Measles has been a word flung around in the news frequently of late -- but what actually is it?
Categorised as a viral disease, measles is known for being extremely infectious to those who aren't immunised and can result in hospitalisation if not treated appropriately.
On February 17, news broke a man infected with measles had entered SkyCity Casino and the exclusive Sugar Tree apartments just over a week prior and ignored incubation requests from health officials.
That is where things start to get messy, because with measles, a person is infectious for 10 days without symptoms, meaning hundreds of people could have been exposed to this one individual.
He himself had caught the virus off another person aboard his flight into the country at the end of January -- and so began the elevated measles threat.
It's not all bad, as most people received immunisation from the illness as infants -- but for those who haven't, or are concerned for their health -- here are a few tips on what to look out for and how to prevent getting sick.
Measles can be spread via coughing or sneezing and through contact with mucus.
It usually takes around 10 days for symptoms to appear.

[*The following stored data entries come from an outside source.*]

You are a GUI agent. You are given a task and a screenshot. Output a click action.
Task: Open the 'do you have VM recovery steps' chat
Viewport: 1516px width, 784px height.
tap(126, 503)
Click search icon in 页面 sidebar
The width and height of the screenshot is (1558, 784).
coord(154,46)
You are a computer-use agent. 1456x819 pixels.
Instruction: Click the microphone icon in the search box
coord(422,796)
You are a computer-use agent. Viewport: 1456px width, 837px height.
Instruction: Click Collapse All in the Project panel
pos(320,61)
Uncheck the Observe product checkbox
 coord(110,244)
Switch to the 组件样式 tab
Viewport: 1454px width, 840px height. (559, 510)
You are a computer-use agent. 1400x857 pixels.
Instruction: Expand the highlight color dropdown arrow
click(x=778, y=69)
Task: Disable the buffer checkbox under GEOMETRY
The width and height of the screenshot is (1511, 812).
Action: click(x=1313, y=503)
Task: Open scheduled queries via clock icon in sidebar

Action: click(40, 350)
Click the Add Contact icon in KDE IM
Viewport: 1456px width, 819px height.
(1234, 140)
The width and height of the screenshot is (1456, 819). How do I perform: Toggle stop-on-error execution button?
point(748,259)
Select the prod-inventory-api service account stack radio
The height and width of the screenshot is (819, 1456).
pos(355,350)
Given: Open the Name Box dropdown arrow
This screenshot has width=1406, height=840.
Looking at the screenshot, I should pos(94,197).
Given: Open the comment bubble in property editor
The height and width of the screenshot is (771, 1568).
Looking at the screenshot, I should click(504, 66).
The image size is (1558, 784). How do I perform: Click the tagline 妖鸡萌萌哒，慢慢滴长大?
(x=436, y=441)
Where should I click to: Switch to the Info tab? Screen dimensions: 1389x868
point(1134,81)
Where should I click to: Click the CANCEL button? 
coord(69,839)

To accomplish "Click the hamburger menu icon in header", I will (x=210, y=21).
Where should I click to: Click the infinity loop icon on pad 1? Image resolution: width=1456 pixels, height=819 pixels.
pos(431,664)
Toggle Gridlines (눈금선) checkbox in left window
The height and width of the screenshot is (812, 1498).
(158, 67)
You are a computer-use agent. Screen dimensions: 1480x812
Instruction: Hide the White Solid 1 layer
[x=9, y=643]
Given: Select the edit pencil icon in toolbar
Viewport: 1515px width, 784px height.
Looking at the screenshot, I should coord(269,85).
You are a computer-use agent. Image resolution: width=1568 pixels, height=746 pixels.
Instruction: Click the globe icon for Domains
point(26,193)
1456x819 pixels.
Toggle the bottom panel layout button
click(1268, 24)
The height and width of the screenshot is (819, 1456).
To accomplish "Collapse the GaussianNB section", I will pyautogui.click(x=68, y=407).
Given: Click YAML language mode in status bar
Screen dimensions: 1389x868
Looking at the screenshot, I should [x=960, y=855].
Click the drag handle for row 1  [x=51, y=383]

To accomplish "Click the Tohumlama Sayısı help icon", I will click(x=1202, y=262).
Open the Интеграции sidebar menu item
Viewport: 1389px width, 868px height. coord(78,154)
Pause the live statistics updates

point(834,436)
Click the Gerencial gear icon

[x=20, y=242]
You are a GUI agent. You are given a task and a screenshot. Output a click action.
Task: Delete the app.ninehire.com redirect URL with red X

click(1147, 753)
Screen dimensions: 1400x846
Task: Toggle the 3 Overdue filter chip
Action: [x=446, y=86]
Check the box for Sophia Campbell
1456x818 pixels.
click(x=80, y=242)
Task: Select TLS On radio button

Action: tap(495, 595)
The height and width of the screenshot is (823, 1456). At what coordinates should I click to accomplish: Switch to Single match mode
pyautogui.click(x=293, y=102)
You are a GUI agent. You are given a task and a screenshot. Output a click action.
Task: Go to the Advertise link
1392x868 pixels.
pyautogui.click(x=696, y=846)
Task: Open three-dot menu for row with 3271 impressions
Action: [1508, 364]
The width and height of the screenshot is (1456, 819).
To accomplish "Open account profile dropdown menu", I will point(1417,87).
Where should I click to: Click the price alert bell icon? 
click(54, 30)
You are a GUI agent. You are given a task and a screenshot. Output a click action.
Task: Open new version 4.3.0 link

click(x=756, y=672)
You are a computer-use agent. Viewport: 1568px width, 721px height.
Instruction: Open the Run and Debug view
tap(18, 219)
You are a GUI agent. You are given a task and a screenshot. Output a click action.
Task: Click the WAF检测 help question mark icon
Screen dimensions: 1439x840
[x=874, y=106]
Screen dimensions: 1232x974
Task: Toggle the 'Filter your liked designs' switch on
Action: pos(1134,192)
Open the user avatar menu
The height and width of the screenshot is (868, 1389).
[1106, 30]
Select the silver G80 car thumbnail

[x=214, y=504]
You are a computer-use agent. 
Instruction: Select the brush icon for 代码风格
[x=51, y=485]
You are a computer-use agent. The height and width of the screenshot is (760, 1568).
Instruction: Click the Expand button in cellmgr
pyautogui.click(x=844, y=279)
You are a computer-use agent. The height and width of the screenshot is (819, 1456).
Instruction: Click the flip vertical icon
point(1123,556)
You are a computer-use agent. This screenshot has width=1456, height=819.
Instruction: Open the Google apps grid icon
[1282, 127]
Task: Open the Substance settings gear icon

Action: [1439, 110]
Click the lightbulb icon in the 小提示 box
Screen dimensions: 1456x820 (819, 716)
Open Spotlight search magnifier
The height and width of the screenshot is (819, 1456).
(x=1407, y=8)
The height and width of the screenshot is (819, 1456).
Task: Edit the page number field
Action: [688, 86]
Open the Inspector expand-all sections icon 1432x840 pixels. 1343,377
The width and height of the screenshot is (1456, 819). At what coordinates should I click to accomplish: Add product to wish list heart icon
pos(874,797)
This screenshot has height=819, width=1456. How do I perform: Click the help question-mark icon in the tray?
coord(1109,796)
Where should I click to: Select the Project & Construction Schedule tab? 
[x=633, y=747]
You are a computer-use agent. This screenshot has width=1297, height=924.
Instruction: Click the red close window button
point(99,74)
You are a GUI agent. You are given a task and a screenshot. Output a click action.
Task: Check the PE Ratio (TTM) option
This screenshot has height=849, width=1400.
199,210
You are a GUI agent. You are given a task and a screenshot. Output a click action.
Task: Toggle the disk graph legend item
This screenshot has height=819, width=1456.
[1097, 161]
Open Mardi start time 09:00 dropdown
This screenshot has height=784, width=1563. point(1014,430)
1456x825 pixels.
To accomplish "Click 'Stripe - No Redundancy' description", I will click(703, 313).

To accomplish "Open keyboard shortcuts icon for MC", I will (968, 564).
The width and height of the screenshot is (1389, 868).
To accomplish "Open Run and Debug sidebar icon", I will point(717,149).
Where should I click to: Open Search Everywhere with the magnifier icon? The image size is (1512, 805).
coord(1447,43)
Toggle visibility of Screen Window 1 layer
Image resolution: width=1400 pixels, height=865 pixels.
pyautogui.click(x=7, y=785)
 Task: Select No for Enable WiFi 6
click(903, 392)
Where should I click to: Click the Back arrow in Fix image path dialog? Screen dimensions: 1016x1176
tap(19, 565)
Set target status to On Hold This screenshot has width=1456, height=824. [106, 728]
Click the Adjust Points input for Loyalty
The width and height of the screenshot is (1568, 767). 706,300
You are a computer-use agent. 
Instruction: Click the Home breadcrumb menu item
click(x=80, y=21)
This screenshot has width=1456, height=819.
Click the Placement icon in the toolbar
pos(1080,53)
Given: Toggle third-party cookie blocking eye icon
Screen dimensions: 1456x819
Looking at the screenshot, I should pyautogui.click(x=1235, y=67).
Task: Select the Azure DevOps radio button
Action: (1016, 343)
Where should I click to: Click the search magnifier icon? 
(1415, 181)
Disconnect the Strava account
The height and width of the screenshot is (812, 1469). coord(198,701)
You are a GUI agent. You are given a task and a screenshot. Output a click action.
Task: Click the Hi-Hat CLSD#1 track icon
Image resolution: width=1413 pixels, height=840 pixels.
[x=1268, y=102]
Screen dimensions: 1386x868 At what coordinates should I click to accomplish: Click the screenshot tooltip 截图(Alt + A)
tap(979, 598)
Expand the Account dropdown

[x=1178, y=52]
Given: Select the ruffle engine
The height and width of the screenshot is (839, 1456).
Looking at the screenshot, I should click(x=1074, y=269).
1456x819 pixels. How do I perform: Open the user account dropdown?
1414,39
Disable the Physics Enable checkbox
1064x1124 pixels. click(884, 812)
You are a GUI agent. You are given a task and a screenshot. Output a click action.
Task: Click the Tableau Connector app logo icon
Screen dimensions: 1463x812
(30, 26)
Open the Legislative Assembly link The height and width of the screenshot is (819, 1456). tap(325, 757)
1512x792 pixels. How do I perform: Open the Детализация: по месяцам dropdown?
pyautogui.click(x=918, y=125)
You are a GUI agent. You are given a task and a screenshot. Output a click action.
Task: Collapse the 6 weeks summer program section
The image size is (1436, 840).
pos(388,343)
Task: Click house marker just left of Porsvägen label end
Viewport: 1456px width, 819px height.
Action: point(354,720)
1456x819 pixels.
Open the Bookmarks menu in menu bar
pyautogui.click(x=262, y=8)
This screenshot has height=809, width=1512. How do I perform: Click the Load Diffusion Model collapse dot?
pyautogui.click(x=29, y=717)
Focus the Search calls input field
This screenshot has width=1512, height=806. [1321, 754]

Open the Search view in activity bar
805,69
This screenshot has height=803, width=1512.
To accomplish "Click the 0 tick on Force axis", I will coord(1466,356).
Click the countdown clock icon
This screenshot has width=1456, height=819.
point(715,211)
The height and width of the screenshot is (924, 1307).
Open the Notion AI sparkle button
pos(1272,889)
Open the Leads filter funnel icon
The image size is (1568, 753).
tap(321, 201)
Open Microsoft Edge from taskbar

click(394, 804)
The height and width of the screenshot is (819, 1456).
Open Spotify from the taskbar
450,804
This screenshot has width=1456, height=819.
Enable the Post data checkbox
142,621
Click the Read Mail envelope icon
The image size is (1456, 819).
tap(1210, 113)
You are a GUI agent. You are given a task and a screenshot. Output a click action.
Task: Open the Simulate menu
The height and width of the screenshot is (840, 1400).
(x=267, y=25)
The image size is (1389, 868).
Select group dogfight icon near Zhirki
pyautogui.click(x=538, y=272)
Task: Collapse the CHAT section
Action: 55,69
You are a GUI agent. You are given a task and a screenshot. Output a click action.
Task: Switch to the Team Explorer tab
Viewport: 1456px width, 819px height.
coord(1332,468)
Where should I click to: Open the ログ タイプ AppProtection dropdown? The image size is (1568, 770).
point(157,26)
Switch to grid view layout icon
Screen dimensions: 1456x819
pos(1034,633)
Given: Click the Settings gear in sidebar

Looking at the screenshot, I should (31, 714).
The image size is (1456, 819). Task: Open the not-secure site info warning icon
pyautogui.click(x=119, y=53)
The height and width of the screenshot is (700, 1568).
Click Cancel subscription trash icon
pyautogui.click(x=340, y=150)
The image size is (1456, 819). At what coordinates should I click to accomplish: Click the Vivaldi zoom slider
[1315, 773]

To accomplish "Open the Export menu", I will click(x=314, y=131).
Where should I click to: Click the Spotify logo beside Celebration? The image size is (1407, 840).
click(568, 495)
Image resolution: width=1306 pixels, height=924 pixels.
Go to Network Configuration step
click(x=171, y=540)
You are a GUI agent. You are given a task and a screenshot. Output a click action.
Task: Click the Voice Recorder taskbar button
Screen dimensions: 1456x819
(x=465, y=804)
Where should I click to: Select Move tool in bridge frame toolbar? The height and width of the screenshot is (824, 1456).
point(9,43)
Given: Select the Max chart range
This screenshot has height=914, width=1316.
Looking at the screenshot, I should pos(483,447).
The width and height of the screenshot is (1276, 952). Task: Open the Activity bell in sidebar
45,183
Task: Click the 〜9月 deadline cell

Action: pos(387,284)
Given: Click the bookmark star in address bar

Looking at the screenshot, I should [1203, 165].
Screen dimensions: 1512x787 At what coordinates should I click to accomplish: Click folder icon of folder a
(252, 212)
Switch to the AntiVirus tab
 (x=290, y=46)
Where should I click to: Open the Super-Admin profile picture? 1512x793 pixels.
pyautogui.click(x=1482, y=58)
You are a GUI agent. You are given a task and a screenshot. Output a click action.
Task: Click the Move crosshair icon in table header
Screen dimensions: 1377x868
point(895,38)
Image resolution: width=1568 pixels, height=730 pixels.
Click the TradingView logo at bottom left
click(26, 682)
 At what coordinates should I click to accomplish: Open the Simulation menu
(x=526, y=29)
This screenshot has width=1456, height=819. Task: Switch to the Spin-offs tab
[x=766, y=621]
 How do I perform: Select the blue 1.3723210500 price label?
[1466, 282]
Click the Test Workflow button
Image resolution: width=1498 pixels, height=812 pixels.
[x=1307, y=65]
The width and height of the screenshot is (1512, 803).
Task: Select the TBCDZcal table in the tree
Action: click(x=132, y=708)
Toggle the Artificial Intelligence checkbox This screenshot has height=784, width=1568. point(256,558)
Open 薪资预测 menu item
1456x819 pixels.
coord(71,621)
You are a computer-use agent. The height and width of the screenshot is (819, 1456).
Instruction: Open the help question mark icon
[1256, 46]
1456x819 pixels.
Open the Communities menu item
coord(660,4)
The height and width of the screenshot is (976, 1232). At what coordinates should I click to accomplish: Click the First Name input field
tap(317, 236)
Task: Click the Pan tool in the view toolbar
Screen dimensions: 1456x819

Fever, a runny nose, a cough and sore red eyes initially and then a blotchy red rash beginning on the face which spreads in the coming days are common symptoms.
The Auckland Regional Public Health Service recommends those who think they might be infected with the illness stay away from public areas and get in contact with medical help immediately.
The only way to prevent measles is to vaccinate with MMR vaccine.
A single dose given at 12-15 months will provide immunity for over 90 percent of the recipients, and a second dosage will then lift that to 99 percent.
The vaccine is free for children and adults not immune.
People born before 1969 may also be immune, but it is worth getting checked.
Those who travel outside of New Zealand, who are not immunised, pose a risk of bringing the infection home.
Worldwide there has been a resurgence in measles which started in Europe.
Anybody travelling abroad should make sure they are immunised prior to leaving.
If you or somebody you know was at SkyCity or Sugar Tree Apartments and are concerned about measles get in touch with Healthline on 0800 611 116 or their own GP.